Problem description
Only an exact copy of the lines beginning at the one that contains "Task: Open the lightning bolt actions icon" and ending at the last line of the records below counts as the answer.

[Dataset entries]
*** Block opens ***

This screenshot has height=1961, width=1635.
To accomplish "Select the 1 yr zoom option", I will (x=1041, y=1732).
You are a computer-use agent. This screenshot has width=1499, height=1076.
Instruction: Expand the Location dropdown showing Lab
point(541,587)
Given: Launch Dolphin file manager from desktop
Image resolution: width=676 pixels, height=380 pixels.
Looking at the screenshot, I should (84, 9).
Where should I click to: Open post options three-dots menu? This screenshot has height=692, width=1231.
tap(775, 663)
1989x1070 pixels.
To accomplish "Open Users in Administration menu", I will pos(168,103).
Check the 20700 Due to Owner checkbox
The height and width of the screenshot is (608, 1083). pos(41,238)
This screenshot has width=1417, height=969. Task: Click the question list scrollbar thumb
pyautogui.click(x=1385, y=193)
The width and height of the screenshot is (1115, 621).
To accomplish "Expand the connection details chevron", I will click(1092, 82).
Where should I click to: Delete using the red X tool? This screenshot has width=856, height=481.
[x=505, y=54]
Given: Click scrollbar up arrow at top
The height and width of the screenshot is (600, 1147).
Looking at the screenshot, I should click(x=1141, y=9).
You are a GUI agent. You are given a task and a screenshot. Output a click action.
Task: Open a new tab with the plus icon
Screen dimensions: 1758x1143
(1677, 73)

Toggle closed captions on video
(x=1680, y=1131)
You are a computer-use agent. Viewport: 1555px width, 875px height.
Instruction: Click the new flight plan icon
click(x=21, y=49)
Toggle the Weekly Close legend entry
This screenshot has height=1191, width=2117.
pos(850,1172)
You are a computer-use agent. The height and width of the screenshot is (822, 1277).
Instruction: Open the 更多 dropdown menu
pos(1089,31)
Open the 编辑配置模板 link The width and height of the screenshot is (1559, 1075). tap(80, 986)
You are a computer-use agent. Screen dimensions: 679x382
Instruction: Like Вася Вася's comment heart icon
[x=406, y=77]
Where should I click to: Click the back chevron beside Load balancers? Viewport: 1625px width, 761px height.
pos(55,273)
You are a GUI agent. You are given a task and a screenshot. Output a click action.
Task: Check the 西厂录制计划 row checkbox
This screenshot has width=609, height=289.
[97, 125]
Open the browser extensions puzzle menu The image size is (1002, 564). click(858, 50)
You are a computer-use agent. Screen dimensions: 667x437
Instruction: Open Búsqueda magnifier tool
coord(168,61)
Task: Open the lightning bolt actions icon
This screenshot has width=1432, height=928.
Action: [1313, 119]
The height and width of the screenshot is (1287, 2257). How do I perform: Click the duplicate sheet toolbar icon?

*** Block closes ***

Task output
Task: Open the lightning bolt actions icon
This screenshot has width=1432, height=928.
Action: [1313, 119]
The height and width of the screenshot is (1287, 2257). How do I perform: Click the duplicate sheet toolbar icon?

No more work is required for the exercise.